One type of wrinkled pea currently under scientific scrutiny contains a high amount of so-called ‘resistant’ starch.
This less-branched form of starch is digested more slowly and does not lead to the high blood sugar spike associated with the starches found almost universally in snacks and fast foods.
Recent nutritional studies reveal that food products made using seeds from wrinkled peas have a dramatic effect in generating lower blood sugar spikes following ingestion by healthy volunteers. The study compared the effects of wrinkled pea seed food products with those derived from wild-type (round-seeded) pea seeds which has much less ‘resistant’ starch (the control foods). The two types of pea are near-isogenic – that is the plants and seeds from which the foods were derived are genetically near-identical, apart from the effects of the gene controlling seed appearance.
The exciting findings are part of a collaborative research programme involving the Imperial College London, the John Innes Centre and Quadram Institute.
Initial results of the multi-disciplinary study show that by eating products developed from the wrinkled pea seeds, there is a dramatic reduction in the blood glucose spike over the two hours following meal intake, compared with the control food. The full results of the study are due to be published this spring, but there is growing excitement from the evidence gathered so far. If the same results extend to people at risk of developing Type-2 diabetes, the researchers hope that the findings could play a significant part in tackling a prevalent public health issue.
Professor Claire Domoney of the John Innes Centre says, “This could be an exciting break by providing strong evidence of an intervention on an important human disease, which could save the NHS billions per year. The difference in the blood glucose spike after people have been fed the different foods is clear. The difference is quite dramatic and it is rare to get such a clear result from dietary intervention studies.”

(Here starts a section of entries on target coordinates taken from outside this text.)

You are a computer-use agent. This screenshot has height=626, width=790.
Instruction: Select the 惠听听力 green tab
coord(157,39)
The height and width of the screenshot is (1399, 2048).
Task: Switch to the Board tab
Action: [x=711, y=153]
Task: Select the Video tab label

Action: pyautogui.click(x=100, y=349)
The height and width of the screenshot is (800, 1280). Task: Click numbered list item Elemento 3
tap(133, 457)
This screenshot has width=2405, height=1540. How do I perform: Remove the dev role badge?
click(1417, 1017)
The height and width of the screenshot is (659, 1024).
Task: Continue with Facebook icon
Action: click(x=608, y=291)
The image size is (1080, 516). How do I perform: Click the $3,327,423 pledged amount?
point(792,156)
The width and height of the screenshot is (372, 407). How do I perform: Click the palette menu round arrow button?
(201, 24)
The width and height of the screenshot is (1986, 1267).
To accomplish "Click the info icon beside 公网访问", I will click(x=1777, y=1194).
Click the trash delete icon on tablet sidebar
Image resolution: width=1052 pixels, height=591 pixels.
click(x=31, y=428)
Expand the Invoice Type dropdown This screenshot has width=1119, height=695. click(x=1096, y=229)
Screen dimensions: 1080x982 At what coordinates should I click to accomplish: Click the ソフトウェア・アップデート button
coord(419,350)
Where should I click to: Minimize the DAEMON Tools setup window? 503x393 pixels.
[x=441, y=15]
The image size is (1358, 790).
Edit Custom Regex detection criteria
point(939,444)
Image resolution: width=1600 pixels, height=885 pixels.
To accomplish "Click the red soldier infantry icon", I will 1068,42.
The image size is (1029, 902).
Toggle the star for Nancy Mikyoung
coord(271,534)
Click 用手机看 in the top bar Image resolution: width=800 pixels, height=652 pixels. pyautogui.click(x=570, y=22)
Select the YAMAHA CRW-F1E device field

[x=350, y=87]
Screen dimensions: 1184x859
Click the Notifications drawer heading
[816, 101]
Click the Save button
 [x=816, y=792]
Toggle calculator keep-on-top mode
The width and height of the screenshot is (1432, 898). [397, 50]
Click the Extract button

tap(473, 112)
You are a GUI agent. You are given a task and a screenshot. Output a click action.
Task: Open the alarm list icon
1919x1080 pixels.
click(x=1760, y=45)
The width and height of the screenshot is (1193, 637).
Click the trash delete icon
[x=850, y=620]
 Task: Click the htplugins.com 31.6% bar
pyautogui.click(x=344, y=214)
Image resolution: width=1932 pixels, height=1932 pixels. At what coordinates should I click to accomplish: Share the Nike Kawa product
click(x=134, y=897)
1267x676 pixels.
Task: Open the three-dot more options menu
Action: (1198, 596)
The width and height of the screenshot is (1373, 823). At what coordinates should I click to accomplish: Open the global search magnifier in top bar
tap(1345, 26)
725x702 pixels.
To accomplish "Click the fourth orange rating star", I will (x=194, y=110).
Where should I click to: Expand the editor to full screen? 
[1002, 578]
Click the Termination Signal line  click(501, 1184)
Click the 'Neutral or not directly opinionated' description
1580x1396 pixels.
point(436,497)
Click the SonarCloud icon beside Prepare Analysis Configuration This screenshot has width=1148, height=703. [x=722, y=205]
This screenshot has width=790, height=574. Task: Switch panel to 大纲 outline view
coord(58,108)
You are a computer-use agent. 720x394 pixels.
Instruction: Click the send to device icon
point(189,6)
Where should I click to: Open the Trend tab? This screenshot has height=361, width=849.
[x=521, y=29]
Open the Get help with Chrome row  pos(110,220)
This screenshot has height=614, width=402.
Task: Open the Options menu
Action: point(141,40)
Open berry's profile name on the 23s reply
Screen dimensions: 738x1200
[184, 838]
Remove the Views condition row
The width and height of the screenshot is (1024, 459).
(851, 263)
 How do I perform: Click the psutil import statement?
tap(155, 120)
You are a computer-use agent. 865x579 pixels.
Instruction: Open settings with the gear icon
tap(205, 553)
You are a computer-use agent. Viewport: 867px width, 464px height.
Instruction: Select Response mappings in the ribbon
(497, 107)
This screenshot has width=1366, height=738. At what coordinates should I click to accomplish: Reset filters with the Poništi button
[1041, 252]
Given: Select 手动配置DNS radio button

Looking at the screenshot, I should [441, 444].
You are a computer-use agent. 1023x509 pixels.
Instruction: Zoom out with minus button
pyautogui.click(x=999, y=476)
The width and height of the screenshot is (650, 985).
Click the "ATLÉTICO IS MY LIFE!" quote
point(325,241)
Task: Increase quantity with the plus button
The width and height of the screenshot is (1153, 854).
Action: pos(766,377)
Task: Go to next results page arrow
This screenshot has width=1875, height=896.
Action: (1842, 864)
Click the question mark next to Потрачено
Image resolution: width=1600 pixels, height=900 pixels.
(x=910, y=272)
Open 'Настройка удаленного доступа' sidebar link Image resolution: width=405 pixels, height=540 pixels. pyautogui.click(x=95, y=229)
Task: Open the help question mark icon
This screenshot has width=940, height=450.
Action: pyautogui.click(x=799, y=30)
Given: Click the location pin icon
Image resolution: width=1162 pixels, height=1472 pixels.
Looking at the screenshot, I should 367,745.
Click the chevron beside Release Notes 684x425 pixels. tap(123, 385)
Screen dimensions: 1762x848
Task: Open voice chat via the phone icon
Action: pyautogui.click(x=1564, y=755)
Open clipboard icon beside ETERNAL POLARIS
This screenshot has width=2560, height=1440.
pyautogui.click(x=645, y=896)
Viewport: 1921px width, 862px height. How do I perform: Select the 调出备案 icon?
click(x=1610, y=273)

Eating starch that is rapidly digested, for example in cakes and sweets, is bad for us because digestion of these products leads to a rapid and high glucose spike in our blood. The negative impact of this is that the pancreas struggles to make the insulin to cope with these spikes. In people who are prone to Type-2 diabetes this pancreatic stress is greater.
The World Health Organisation states that the global prevalence of Type-2 diabetes has risen from 4.7% in 1980 to 8.5% in 2014. A total of 422 million people suffer from this modern disease which accounts for 90% of all cases of diabetes according to the charity Diabetes UK. The charity calculates that the cost of treating diabetes could reach £17 billion by 2035.
People who have Type-2 diabetes have higher levels of blood sugar because their bodies do not produce or use insulin normally. The problem can be alleviated by healthier diets, being more active and losing weight.
The tantalising prospect that emerges from the results of the collaboration is that a major public health issue could be addressed by persuading food production companies to make more use of the wrinkled pea as an ingredient in foods, including snacks that are consumed every day by millions of people.
Partners in the project took the contrasting pea seeds and developed a range of products, including hummus, biscuits and soups, which were used in intervention trials in a scientifically meaningful way.
Currently, the wrinkled-seeded type of pea, though used in immature form as a vegetable having a low concentration of total starch, is not used as a mature dry seed across the food industry. Targeting the healthy snack markets may be one way of ensuring that the benefits of the mature seed are felt more widely across the population.
Professor Domoney explains, “One question which arises is: can we substitute the pea flour with non-resistant starch that is used currently as an ingredient across the food industry? Doing this could impact a range of food products, possibly without impacting on product quality or taste. It’s a question of how we can incorporate this nutritionally beneficial food into people’s diets. It’s a case of improving health by stealth.”
A major aim now is to encourage breeding programmes to produce new pea varieties which contain the resistant starch trait, and which are suitable for producing mature pea seeds to be harvested on a large scale.
“We’re not claiming that we’re going to solve a major health problem by providing foods enriched in pea products to everybody. The science is based on a model system that shows what can be done by linking plant genetics with nutritional interventions,” says Professor Domoney. “There are other considerations such as the land mass required in the UK and rotational needs if there was a huge escalation in demands by the industry for pea flour replacements. But this project provides very nice data that can impact ultimately on improving food for health. In principle, the trait can be generated within other food crops and tested for its effects in a similar way.”